Stored data entries
::::::::::

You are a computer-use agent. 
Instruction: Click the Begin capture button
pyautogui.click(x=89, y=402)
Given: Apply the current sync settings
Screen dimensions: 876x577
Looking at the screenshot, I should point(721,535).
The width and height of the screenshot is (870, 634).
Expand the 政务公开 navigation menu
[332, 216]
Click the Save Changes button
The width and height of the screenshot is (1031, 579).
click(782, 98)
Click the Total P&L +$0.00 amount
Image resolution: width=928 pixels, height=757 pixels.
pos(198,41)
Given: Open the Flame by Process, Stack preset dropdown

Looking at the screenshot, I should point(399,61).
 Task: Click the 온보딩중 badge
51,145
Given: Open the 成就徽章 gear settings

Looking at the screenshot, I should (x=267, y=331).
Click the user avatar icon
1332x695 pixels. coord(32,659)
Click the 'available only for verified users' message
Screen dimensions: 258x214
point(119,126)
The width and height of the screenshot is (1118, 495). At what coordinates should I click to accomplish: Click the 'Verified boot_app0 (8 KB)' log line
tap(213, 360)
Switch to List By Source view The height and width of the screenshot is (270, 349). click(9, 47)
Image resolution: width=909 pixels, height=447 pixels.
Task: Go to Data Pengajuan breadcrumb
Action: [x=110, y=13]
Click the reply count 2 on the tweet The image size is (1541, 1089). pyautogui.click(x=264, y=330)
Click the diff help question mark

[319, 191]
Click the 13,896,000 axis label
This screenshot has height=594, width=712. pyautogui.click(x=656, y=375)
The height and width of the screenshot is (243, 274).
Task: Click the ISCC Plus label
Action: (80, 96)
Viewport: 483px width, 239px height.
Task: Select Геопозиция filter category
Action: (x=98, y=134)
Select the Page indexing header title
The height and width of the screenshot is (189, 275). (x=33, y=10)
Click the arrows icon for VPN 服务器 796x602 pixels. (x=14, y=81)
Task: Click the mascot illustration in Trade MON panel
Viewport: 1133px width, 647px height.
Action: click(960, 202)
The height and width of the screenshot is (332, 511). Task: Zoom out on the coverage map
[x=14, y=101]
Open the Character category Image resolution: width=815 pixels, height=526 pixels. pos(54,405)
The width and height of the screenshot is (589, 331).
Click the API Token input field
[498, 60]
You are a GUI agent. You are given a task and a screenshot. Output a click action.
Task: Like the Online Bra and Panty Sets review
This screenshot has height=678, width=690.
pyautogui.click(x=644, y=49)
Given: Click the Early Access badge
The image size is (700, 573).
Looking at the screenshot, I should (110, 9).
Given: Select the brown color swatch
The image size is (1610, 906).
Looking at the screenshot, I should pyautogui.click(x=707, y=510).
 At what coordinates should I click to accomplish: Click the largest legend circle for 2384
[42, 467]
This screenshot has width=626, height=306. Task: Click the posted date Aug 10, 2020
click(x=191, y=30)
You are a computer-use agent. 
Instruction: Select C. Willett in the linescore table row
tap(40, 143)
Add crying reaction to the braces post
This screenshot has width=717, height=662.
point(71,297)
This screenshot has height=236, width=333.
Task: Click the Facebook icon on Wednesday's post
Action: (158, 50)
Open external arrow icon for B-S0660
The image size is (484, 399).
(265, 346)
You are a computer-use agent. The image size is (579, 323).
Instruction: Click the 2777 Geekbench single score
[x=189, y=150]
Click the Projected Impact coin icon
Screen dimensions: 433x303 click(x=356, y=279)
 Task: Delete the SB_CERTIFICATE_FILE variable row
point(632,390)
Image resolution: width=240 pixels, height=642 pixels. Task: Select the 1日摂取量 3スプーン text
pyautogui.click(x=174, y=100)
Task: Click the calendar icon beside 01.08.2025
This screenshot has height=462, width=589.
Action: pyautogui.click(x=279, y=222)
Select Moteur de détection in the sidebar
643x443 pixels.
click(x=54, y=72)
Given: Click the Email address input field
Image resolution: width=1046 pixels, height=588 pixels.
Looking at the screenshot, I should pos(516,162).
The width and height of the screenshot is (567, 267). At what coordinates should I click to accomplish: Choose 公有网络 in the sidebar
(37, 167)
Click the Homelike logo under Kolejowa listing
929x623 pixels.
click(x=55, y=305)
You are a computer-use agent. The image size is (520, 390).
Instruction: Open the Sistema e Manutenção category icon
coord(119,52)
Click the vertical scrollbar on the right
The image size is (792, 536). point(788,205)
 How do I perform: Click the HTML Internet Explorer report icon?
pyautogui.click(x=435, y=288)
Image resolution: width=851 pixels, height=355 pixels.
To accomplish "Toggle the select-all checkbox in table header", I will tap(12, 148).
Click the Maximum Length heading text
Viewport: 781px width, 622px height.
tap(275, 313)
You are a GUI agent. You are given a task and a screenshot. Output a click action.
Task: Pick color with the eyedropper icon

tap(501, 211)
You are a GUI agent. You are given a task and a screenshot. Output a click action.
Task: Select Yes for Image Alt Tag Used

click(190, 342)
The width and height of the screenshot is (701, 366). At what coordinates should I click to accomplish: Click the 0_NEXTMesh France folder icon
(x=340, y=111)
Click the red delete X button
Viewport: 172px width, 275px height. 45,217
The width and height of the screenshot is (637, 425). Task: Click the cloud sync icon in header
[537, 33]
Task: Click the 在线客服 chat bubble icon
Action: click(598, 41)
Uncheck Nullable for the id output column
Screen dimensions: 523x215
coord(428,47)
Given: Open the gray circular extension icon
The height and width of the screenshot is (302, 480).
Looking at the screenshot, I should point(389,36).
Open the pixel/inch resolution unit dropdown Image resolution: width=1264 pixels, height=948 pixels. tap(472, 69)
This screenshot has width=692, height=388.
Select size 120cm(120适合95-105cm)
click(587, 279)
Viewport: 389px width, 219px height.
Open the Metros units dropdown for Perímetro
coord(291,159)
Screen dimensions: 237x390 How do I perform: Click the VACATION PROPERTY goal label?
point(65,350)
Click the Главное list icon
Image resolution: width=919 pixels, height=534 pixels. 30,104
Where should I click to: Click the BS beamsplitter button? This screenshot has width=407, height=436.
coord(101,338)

::::::::::

For each line in the data, set it down again exactly.

§ Answer space
You are a computer-use agent. 
Instruction: Click the Begin capture button
pyautogui.click(x=89, y=402)
Given: Apply the current sync settings
Screen dimensions: 876x577
Looking at the screenshot, I should point(721,535).
The width and height of the screenshot is (870, 634).
Expand the 政务公开 navigation menu
[332, 216]
Click the Save Changes button
The width and height of the screenshot is (1031, 579).
click(782, 98)
Click the Total P&L +$0.00 amount
Image resolution: width=928 pixels, height=757 pixels.
pos(198,41)
Given: Open the Flame by Process, Stack preset dropdown

Looking at the screenshot, I should point(399,61).
 Task: Click the 온보딩중 badge
51,145
Given: Open the 成就徽章 gear settings

Looking at the screenshot, I should (x=267, y=331).
Click the user avatar icon
1332x695 pixels. coord(32,659)
Click the 'available only for verified users' message
Screen dimensions: 258x214
point(119,126)
The width and height of the screenshot is (1118, 495). At what coordinates should I click to accomplish: Click the 'Verified boot_app0 (8 KB)' log line
tap(213, 360)
Switch to List By Source view The height and width of the screenshot is (270, 349). click(9, 47)
Image resolution: width=909 pixels, height=447 pixels.
Task: Go to Data Pengajuan breadcrumb
Action: [x=110, y=13]
Click the reply count 2 on the tweet The image size is (1541, 1089). pyautogui.click(x=264, y=330)
Click the diff help question mark

[319, 191]
Click the 13,896,000 axis label
This screenshot has height=594, width=712. pyautogui.click(x=656, y=375)
The height and width of the screenshot is (243, 274).
Task: Click the ISCC Plus label
Action: (80, 96)
Viewport: 483px width, 239px height.
Task: Select Геопозиция filter category
Action: (x=98, y=134)
Select the Page indexing header title
The height and width of the screenshot is (189, 275). (x=33, y=10)
Click the arrows icon for VPN 服务器 796x602 pixels. (x=14, y=81)
Task: Click the mascot illustration in Trade MON panel
Viewport: 1133px width, 647px height.
Action: click(960, 202)
The height and width of the screenshot is (332, 511). Task: Zoom out on the coverage map
[x=14, y=101]
Open the Character category Image resolution: width=815 pixels, height=526 pixels. pos(54,405)
The width and height of the screenshot is (589, 331).
Click the API Token input field
[498, 60]
You are a GUI agent. You are given a task and a screenshot. Output a click action.
Task: Like the Online Bra and Panty Sets review
This screenshot has height=678, width=690.
pyautogui.click(x=644, y=49)
Given: Click the Early Access badge
The image size is (700, 573).
Looking at the screenshot, I should (110, 9).
Given: Select the brown color swatch
The image size is (1610, 906).
Looking at the screenshot, I should pyautogui.click(x=707, y=510).
 At what coordinates should I click to accomplish: Click the largest legend circle for 2384
[42, 467]
This screenshot has width=626, height=306. Task: Click the posted date Aug 10, 2020
click(x=191, y=30)
You are a computer-use agent. 
Instruction: Select C. Willett in the linescore table row
tap(40, 143)
Add crying reaction to the braces post
This screenshot has width=717, height=662.
point(71,297)
This screenshot has height=236, width=333.
Task: Click the Facebook icon on Wednesday's post
Action: (158, 50)
Open external arrow icon for B-S0660
The image size is (484, 399).
(265, 346)
You are a computer-use agent. The image size is (579, 323).
Instruction: Click the 2777 Geekbench single score
[x=189, y=150]
Click the Projected Impact coin icon
Screen dimensions: 433x303 click(x=356, y=279)
 Task: Delete the SB_CERTIFICATE_FILE variable row
point(632,390)
Image resolution: width=240 pixels, height=642 pixels. Task: Select the 1日摂取量 3スプーン text
pyautogui.click(x=174, y=100)
Task: Click the calendar icon beside 01.08.2025
This screenshot has height=462, width=589.
Action: pyautogui.click(x=279, y=222)
Select Moteur de détection in the sidebar
643x443 pixels.
click(x=54, y=72)
Given: Click the Email address input field
Image resolution: width=1046 pixels, height=588 pixels.
Looking at the screenshot, I should pos(516,162).
The width and height of the screenshot is (567, 267). At what coordinates should I click to accomplish: Choose 公有网络 in the sidebar
(37, 167)
Click the Homelike logo under Kolejowa listing
929x623 pixels.
click(x=55, y=305)
You are a computer-use agent. The image size is (520, 390).
Instruction: Open the Sistema e Manutenção category icon
coord(119,52)
Click the vertical scrollbar on the right
The image size is (792, 536). point(788,205)
 How do I perform: Click the HTML Internet Explorer report icon?
pyautogui.click(x=435, y=288)
Image resolution: width=851 pixels, height=355 pixels.
To accomplish "Toggle the select-all checkbox in table header", I will tap(12, 148).
Click the Maximum Length heading text
Viewport: 781px width, 622px height.
tap(275, 313)
You are a GUI agent. You are given a task and a screenshot. Output a click action.
Task: Pick color with the eyedropper icon

tap(501, 211)
You are a GUI agent. You are given a task and a screenshot. Output a click action.
Task: Select Yes for Image Alt Tag Used

click(190, 342)
The width and height of the screenshot is (701, 366). At what coordinates should I click to accomplish: Click the 0_NEXTMesh France folder icon
(x=340, y=111)
Click the red delete X button
Viewport: 172px width, 275px height. 45,217
The width and height of the screenshot is (637, 425). Task: Click the cloud sync icon in header
[537, 33]
Task: Click the 在线客服 chat bubble icon
Action: click(598, 41)
Uncheck Nullable for the id output column
Screen dimensions: 523x215
coord(428,47)
Given: Open the gray circular extension icon
The height and width of the screenshot is (302, 480).
Looking at the screenshot, I should point(389,36).
Open the pixel/inch resolution unit dropdown Image resolution: width=1264 pixels, height=948 pixels. tap(472, 69)
This screenshot has width=692, height=388.
Select size 120cm(120适合95-105cm)
click(587, 279)
Viewport: 389px width, 219px height.
Open the Metros units dropdown for Perímetro
coord(291,159)
Screen dimensions: 237x390 How do I perform: Click the VACATION PROPERTY goal label?
point(65,350)
Click the Главное list icon
Image resolution: width=919 pixels, height=534 pixels. 30,104
Where should I click to: Click the BS beamsplitter button? This screenshot has width=407, height=436.
coord(101,338)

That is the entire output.